* What is required
Rewrite every line of the records below as a numbered list, and leave out the blank lines.
==*==
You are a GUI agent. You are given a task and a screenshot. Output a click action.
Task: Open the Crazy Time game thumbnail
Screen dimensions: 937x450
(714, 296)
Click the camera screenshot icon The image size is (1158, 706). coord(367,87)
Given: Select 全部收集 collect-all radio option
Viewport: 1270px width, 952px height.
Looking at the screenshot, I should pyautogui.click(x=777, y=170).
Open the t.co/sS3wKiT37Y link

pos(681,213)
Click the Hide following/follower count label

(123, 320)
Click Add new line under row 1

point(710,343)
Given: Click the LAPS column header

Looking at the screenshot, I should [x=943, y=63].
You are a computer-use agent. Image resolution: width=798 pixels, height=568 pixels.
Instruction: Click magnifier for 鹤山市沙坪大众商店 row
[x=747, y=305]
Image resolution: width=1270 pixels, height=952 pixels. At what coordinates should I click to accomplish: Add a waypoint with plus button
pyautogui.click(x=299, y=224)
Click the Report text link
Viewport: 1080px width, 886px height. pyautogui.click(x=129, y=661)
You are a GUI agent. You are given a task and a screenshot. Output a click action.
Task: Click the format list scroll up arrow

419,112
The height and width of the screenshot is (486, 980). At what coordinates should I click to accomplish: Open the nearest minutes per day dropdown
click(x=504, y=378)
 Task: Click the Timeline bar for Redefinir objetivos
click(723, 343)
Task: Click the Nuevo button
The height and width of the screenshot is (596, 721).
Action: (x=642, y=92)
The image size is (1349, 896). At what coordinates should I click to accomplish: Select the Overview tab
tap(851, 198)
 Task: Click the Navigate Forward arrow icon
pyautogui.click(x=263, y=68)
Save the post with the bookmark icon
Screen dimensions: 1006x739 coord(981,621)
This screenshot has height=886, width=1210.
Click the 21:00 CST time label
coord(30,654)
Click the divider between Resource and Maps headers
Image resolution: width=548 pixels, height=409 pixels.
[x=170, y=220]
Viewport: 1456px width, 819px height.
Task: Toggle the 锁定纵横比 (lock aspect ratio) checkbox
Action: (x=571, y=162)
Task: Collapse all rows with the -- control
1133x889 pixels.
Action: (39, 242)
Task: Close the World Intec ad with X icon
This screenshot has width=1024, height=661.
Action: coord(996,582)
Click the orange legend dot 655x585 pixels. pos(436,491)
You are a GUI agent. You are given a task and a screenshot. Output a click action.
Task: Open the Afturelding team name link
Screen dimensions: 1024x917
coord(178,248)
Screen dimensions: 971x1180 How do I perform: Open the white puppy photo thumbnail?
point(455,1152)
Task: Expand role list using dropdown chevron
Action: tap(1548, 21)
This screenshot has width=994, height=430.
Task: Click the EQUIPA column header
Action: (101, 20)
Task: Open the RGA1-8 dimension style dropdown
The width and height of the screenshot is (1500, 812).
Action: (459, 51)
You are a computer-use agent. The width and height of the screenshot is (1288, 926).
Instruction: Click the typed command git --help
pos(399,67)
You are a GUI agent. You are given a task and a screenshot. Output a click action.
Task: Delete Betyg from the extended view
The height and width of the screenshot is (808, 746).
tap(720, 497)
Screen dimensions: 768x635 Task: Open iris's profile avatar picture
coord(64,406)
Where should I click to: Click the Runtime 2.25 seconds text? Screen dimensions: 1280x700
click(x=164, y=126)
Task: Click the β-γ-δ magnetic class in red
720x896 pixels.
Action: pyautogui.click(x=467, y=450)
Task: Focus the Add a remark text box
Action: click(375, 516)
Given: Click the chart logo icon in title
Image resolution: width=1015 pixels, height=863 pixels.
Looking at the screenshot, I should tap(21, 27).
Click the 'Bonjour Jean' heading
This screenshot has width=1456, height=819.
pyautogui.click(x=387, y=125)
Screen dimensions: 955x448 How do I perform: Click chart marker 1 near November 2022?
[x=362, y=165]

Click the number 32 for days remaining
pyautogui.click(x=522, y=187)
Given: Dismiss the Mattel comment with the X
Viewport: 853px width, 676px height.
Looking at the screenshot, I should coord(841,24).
==*==
* Written answer
1. You are a GUI agent. You are given a task and a screenshot. Output a click action.
2. Task: Open the Crazy Time game thumbnail
3. Screen dimensions: 937x450
4. (714, 296)
5. Click the camera screenshot icon The image size is (1158, 706). coord(367,87)
6. Given: Select 全部收集 collect-all radio option
7. Viewport: 1270px width, 952px height.
8. Looking at the screenshot, I should pyautogui.click(x=777, y=170).
9. Open the t.co/sS3wKiT37Y link
10. pos(681,213)
11. Click the Hide following/follower count label
12. (123, 320)
13. Click Add new line under row 1
14. point(710,343)
15. Given: Click the LAPS column header
16. Looking at the screenshot, I should [x=943, y=63].
17. You are a computer-use agent. Image resolution: width=798 pixels, height=568 pixels.
18. Instruction: Click magnifier for 鹤山市沙坪大众商店 row
19. [x=747, y=305]
20. Image resolution: width=1270 pixels, height=952 pixels. At what coordinates should I click to accomplish: Add a waypoint with plus button
21. pyautogui.click(x=299, y=224)
22. Click the Report text link
23. Viewport: 1080px width, 886px height. pyautogui.click(x=129, y=661)
24. You are a GUI agent. You are given a task and a screenshot. Output a click action.
25. Task: Click the format list scroll up arrow
26. 419,112
27. The height and width of the screenshot is (486, 980). At what coordinates should I click to accomplish: Open the nearest minutes per day dropdown
28. click(x=504, y=378)
29.  Task: Click the Timeline bar for Redefinir objetivos
30. click(723, 343)
31. Task: Click the Nuevo button
32. The height and width of the screenshot is (596, 721).
33. Action: (x=642, y=92)
34. The image size is (1349, 896). At what coordinates should I click to accomplish: Select the Overview tab
35. tap(851, 198)
36.  Task: Click the Navigate Forward arrow icon
37. pyautogui.click(x=263, y=68)
38. Save the post with the bookmark icon
39. Screen dimensions: 1006x739 coord(981,621)
40. This screenshot has height=886, width=1210.
41. Click the 21:00 CST time label
42. coord(30,654)
43. Click the divider between Resource and Maps headers
44. Image resolution: width=548 pixels, height=409 pixels.
45. [x=170, y=220]
46. Viewport: 1456px width, 819px height.
47. Task: Toggle the 锁定纵横比 (lock aspect ratio) checkbox
48. Action: (x=571, y=162)
49. Task: Collapse all rows with the -- control
50. 1133x889 pixels.
51. Action: (39, 242)
52. Task: Close the World Intec ad with X icon
53. This screenshot has width=1024, height=661.
54. Action: coord(996,582)
55. Click the orange legend dot 655x585 pixels. pos(436,491)
56. You are a GUI agent. You are given a task and a screenshot. Output a click action.
57. Task: Open the Afturelding team name link
58. Screen dimensions: 1024x917
59. coord(178,248)
60. Screen dimensions: 971x1180 How do I perform: Open the white puppy photo thumbnail?
61. point(455,1152)
62. Task: Expand role list using dropdown chevron
63. Action: tap(1548, 21)
64. This screenshot has width=994, height=430.
65. Task: Click the EQUIPA column header
66. Action: (101, 20)
67. Task: Open the RGA1-8 dimension style dropdown
68. The width and height of the screenshot is (1500, 812).
69. Action: (459, 51)
70. You are a computer-use agent. The width and height of the screenshot is (1288, 926).
71. Instruction: Click the typed command git --help
72. pos(399,67)
73. You are a GUI agent. You are given a task and a screenshot. Output a click action.
74. Task: Delete Betyg from the extended view
75. The height and width of the screenshot is (808, 746).
76. tap(720, 497)
77. Screen dimensions: 768x635 Task: Open iris's profile avatar picture
78. coord(64,406)
79. Where should I click to: Click the Runtime 2.25 seconds text? Screen dimensions: 1280x700
80. click(x=164, y=126)
81. Task: Click the β-γ-δ magnetic class in red
82. 720x896 pixels.
83. Action: pyautogui.click(x=467, y=450)
84. Task: Focus the Add a remark text box
85. Action: click(375, 516)
86. Given: Click the chart logo icon in title
87. Image resolution: width=1015 pixels, height=863 pixels.
88. Looking at the screenshot, I should tap(21, 27).
89. Click the 'Bonjour Jean' heading
90. This screenshot has width=1456, height=819.
91. pyautogui.click(x=387, y=125)
92. Screen dimensions: 955x448 How do I perform: Click chart marker 1 near November 2022?
93. [x=362, y=165]
94. Click the number 32 for days remaining
95. pyautogui.click(x=522, y=187)
96. Given: Dismiss the Mattel comment with the X
97. Viewport: 853px width, 676px height.
98. Looking at the screenshot, I should coord(841,24).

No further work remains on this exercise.